### Exercise instructions
Everything from the line containing "is (1358, 2055)." through the line containing "is (1090, 1677)." should be repeated exactly, and nothing else from the data.

### Available data

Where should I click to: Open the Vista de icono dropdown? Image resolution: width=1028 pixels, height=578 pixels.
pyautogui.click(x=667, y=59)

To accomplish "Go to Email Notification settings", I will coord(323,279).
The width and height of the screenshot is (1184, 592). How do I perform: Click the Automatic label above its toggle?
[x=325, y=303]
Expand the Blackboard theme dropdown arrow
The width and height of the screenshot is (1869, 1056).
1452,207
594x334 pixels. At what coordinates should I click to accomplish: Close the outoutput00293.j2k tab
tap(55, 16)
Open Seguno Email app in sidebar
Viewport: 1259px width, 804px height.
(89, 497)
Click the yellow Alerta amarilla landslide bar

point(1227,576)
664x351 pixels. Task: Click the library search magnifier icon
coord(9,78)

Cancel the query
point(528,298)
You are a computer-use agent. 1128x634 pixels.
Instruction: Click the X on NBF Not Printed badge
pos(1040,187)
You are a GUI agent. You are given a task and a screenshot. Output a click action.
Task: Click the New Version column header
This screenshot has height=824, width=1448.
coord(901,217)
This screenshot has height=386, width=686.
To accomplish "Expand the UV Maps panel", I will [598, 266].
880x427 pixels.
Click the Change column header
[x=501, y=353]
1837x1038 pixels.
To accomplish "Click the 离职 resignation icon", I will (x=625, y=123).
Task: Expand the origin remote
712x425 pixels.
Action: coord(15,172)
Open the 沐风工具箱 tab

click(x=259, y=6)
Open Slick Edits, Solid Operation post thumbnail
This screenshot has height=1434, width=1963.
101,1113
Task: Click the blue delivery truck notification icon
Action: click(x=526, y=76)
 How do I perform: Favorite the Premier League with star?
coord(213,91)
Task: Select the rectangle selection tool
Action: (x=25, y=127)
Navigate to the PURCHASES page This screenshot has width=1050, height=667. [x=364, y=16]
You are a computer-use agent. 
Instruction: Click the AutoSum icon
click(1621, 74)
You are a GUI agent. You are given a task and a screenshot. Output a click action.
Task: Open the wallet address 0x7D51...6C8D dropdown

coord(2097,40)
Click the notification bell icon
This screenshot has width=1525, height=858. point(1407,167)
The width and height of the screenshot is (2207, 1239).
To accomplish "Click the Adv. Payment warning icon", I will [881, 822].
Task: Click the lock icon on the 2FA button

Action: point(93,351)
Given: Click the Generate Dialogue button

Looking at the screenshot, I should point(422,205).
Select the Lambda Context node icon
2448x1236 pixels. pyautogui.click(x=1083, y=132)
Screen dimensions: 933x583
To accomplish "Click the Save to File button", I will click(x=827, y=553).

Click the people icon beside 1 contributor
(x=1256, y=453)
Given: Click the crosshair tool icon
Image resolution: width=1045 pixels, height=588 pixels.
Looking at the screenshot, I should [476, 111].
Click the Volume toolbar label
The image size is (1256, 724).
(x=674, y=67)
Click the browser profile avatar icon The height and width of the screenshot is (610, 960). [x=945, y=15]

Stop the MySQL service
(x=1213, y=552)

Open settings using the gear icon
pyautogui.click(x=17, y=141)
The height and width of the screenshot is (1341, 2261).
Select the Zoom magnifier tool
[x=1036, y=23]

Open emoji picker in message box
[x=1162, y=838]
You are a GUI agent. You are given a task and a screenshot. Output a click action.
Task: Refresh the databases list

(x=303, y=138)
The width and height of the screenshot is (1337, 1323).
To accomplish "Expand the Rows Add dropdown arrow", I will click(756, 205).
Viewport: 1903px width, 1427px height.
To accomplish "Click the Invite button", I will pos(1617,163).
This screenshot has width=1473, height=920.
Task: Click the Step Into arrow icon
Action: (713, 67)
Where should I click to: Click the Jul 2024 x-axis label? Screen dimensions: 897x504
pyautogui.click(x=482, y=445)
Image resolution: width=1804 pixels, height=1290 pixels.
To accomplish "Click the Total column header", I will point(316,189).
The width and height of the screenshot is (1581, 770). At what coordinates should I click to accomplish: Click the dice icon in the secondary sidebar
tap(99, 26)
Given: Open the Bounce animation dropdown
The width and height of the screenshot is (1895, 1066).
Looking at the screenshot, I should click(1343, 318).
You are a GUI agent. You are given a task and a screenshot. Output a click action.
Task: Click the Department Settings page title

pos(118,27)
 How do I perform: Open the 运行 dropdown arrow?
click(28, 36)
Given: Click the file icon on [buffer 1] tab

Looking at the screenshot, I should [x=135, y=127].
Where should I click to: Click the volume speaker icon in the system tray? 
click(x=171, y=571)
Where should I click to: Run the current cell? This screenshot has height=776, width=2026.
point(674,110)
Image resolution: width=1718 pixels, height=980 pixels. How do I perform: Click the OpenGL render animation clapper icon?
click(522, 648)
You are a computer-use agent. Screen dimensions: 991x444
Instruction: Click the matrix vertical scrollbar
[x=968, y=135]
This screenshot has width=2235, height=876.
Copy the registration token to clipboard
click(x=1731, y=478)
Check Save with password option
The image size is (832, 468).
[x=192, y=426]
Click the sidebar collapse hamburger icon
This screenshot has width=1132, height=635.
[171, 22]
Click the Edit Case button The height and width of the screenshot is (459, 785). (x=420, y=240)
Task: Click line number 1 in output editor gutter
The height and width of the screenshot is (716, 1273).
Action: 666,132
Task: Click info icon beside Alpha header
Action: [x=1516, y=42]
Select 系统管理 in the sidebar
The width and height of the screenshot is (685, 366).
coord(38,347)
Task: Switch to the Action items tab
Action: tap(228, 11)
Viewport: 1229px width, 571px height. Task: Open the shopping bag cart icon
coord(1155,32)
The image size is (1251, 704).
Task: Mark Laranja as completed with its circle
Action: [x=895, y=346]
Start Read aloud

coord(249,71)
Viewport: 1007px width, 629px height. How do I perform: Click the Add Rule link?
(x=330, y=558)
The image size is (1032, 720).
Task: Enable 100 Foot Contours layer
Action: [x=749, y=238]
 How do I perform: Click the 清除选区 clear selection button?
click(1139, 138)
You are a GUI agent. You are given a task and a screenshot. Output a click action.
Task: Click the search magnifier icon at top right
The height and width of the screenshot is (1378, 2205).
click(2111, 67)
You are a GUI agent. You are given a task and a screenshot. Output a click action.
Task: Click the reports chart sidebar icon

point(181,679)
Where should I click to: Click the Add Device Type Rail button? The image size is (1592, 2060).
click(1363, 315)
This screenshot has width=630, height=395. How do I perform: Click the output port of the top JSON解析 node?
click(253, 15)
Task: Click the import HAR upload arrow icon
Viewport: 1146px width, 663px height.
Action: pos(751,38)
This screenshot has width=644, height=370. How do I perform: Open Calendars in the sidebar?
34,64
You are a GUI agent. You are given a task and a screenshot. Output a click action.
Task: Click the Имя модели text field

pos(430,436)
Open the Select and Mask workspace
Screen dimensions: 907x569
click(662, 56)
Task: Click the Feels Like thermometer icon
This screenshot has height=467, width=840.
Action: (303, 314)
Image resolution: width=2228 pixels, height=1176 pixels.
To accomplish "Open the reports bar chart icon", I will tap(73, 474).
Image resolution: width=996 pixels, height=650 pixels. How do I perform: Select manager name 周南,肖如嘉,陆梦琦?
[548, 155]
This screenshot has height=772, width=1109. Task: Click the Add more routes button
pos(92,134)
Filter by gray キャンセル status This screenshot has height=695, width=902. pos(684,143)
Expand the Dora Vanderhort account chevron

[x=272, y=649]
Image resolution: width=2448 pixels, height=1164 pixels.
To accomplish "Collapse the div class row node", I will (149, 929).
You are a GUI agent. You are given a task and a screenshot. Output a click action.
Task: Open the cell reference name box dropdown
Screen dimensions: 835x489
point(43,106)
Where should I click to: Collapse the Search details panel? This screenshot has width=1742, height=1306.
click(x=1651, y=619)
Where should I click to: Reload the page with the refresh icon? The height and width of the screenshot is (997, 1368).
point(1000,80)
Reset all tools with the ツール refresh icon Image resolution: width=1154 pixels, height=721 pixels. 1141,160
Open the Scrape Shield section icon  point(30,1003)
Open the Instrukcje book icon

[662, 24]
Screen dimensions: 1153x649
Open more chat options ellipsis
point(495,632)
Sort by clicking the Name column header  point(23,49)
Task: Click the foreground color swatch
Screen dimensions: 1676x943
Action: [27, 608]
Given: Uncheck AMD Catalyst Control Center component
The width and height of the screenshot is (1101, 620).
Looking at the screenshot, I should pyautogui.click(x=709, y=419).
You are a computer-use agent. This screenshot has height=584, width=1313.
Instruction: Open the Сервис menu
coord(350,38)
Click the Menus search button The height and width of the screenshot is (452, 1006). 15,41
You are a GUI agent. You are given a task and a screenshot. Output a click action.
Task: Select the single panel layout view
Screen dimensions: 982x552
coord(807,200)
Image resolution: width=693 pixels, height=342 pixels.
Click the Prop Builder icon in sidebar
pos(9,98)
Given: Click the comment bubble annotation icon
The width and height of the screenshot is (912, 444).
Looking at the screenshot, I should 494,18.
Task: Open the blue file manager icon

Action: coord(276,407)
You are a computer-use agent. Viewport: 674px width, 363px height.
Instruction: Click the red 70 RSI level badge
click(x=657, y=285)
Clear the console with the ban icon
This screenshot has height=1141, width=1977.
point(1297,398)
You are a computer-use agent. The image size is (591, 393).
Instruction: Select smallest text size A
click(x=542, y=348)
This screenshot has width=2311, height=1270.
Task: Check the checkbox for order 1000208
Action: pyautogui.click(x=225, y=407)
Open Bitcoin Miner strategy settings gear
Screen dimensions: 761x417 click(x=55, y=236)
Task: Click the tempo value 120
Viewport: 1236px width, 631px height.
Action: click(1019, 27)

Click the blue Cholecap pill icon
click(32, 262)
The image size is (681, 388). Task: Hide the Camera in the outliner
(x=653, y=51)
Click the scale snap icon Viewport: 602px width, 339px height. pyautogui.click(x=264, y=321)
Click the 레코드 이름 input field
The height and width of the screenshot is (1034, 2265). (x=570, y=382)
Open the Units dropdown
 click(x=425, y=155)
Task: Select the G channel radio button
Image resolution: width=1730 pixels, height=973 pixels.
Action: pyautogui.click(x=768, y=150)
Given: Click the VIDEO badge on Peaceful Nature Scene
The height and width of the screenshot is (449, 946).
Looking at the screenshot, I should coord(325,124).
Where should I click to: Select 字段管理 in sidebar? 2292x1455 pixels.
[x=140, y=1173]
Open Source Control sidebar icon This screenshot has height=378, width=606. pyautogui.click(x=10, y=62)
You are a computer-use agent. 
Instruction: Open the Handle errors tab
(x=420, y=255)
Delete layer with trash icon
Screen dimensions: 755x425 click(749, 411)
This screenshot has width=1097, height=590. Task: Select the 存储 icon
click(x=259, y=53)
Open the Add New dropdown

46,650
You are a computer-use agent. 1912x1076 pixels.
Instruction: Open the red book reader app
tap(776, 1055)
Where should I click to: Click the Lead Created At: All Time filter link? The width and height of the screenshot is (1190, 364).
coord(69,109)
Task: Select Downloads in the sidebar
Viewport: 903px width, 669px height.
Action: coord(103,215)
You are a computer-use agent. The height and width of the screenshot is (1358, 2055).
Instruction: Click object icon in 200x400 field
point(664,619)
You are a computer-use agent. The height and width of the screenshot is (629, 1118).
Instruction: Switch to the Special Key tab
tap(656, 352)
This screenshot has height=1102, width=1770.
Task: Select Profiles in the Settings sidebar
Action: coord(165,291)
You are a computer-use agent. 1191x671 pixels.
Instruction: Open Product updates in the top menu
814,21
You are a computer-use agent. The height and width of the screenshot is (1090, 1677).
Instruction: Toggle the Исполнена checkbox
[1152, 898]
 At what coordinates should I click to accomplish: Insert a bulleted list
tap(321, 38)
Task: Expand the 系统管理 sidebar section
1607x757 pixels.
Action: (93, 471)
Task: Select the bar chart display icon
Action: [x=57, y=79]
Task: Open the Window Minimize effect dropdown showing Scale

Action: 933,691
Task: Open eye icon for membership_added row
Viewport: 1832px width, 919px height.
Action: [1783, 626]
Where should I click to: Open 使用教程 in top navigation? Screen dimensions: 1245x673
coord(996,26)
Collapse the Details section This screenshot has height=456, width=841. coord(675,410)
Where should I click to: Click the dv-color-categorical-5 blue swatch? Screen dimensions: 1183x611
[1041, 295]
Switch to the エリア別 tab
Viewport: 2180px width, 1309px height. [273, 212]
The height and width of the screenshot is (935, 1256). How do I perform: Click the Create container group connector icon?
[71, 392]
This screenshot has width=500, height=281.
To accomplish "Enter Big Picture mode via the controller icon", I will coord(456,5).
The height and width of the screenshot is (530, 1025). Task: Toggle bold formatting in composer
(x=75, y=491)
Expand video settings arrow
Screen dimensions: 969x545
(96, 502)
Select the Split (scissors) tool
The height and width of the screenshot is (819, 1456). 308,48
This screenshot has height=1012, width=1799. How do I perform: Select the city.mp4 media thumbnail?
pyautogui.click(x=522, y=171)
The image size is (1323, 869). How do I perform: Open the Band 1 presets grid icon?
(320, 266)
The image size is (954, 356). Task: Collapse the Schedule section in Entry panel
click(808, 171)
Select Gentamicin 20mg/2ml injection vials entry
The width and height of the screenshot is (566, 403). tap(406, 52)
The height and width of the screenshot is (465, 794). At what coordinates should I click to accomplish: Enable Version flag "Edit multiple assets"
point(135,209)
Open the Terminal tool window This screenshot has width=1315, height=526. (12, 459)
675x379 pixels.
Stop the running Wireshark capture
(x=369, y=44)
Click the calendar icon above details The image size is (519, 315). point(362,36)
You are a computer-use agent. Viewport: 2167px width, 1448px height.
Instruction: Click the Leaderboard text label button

### Solution for this task
You are a computer-use agent. The height and width of the screenshot is (1358, 2055).
Instruction: Click object icon in 200x400 field
point(664,619)
You are a computer-use agent. The height and width of the screenshot is (629, 1118).
Instruction: Switch to the Special Key tab
tap(656, 352)
This screenshot has height=1102, width=1770.
Task: Select Profiles in the Settings sidebar
Action: coord(165,291)
You are a computer-use agent. 1191x671 pixels.
Instruction: Open Product updates in the top menu
814,21
You are a computer-use agent. The height and width of the screenshot is (1090, 1677).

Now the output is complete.